=== Task ===
Among the lines below, a stretch begins at the one with "Where should I click to: Click" and ends at the one with "Task: Click the Close button in the dialog". Repeat that stretch exactly, ends included.

== Data ==

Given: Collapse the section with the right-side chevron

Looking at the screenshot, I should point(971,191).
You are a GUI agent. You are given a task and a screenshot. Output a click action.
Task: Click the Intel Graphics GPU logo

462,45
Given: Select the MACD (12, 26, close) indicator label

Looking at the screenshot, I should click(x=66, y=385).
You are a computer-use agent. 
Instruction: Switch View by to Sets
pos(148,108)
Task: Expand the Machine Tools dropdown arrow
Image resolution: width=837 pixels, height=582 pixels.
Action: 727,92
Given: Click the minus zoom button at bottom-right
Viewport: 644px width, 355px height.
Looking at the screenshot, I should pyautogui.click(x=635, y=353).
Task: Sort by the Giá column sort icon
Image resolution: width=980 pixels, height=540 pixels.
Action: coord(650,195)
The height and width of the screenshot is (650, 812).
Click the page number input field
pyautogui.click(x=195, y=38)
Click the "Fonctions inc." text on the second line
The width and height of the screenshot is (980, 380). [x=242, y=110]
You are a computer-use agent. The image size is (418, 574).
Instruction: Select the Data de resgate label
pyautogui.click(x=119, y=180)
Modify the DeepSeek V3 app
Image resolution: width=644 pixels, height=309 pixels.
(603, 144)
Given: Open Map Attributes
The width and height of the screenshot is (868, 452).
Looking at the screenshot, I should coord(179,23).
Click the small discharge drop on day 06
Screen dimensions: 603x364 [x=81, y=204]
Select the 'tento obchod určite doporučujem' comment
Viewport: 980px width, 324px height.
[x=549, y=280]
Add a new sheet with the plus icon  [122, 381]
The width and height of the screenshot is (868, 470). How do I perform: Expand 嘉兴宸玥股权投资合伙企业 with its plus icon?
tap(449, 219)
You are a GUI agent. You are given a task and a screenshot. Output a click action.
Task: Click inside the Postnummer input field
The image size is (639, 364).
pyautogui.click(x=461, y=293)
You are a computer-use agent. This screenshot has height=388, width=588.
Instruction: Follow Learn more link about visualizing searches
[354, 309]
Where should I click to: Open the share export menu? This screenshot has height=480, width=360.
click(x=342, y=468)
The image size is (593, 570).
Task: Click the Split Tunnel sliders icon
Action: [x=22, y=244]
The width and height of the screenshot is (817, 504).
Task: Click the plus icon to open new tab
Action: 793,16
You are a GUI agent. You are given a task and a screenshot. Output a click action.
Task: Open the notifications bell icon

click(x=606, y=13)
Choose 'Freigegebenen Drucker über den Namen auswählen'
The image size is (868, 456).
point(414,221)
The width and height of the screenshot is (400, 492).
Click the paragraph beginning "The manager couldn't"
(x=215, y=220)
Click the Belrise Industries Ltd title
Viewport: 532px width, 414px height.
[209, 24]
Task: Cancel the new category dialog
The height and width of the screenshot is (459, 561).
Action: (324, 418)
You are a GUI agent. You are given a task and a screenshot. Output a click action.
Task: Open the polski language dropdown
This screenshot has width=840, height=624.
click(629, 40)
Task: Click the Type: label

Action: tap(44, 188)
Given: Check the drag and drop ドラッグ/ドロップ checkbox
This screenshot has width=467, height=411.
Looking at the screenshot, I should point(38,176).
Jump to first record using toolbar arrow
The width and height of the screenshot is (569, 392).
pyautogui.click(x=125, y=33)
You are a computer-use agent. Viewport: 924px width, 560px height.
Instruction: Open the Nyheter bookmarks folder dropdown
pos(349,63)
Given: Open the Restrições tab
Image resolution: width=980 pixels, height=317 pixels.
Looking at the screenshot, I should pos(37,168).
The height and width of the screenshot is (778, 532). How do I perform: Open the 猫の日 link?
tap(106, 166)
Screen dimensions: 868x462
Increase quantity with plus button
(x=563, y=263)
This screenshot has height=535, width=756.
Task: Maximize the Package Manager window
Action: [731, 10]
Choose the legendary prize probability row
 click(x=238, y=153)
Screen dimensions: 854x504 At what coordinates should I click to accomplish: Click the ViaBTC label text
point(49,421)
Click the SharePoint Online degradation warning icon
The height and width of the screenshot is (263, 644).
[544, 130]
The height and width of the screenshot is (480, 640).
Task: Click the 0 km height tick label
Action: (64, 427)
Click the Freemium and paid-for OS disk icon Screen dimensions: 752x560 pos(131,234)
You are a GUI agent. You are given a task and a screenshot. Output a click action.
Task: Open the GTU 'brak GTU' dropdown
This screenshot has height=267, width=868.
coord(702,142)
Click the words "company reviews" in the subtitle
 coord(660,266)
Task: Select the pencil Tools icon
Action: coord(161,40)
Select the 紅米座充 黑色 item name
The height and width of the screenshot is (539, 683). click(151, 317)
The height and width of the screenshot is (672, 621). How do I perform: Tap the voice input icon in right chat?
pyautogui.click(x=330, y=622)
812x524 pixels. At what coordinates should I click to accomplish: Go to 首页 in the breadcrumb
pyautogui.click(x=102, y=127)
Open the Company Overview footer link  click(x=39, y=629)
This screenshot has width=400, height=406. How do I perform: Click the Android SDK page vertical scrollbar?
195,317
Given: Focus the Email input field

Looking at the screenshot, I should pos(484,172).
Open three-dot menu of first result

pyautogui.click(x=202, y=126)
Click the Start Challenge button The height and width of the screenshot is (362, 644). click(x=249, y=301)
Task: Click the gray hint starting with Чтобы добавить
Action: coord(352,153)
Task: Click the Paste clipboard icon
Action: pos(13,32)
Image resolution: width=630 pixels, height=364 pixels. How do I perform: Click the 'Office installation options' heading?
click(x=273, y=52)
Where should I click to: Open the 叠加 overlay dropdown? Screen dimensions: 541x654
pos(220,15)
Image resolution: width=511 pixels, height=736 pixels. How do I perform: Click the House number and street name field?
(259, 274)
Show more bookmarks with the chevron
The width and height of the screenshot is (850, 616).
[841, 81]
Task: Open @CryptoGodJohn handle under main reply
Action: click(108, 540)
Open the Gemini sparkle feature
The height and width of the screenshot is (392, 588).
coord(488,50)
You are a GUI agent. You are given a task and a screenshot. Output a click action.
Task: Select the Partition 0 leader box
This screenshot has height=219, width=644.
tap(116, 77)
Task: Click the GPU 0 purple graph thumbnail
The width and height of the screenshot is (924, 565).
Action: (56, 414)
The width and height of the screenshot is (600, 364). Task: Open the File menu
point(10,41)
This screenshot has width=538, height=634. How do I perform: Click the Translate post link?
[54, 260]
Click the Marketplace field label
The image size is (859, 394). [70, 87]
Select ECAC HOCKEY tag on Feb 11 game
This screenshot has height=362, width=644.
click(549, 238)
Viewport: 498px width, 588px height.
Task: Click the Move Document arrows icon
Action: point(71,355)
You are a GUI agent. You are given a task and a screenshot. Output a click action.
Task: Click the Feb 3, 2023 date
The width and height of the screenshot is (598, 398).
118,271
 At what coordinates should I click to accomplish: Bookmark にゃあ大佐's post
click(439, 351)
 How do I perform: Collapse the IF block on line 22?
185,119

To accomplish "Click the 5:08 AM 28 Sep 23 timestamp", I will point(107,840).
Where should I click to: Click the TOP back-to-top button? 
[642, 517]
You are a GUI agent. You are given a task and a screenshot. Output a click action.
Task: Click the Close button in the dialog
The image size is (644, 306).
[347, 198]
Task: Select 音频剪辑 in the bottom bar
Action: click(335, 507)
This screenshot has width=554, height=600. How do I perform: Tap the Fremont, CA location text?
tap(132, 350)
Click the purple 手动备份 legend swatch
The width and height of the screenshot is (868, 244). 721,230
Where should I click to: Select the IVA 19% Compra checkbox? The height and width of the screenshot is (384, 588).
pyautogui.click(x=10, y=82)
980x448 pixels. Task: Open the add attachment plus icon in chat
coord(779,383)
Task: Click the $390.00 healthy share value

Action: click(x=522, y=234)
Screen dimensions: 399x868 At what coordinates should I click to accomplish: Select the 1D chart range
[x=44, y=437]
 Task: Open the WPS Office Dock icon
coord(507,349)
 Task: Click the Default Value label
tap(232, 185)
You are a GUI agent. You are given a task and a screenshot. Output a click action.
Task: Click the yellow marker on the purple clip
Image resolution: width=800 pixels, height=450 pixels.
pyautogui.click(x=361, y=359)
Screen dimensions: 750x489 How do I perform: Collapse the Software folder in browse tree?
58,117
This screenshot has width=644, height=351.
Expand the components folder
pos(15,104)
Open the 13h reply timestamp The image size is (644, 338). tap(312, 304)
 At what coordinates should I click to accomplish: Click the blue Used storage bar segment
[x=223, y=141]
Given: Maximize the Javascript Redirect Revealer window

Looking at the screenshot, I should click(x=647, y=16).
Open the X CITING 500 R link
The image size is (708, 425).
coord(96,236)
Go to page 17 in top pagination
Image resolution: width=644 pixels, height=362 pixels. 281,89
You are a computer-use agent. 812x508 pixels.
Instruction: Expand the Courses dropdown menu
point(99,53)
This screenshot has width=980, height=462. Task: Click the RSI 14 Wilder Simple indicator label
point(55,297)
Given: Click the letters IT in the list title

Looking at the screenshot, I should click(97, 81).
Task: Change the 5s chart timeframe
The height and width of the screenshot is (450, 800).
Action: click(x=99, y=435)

===

=== Task solution ===
Where should I click to: Click the TOP back-to-top button? 
[642, 517]
You are a GUI agent. You are given a task and a screenshot. Output a click action.
Task: Click the Close button in the dialog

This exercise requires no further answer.